§ **AVAILABLE DATA**
━━━
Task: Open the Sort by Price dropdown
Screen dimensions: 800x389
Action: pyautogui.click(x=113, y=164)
━━━
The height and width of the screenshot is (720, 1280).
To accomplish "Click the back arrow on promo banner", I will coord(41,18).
━━━
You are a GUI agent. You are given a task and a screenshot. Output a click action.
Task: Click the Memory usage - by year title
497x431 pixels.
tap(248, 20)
━━━
Whenever a line above includes "screenshot", copy it in full.

The height and width of the screenshot is (720, 1280).
You are a GUI agent. You are given a task and a screenshot. Output a click action.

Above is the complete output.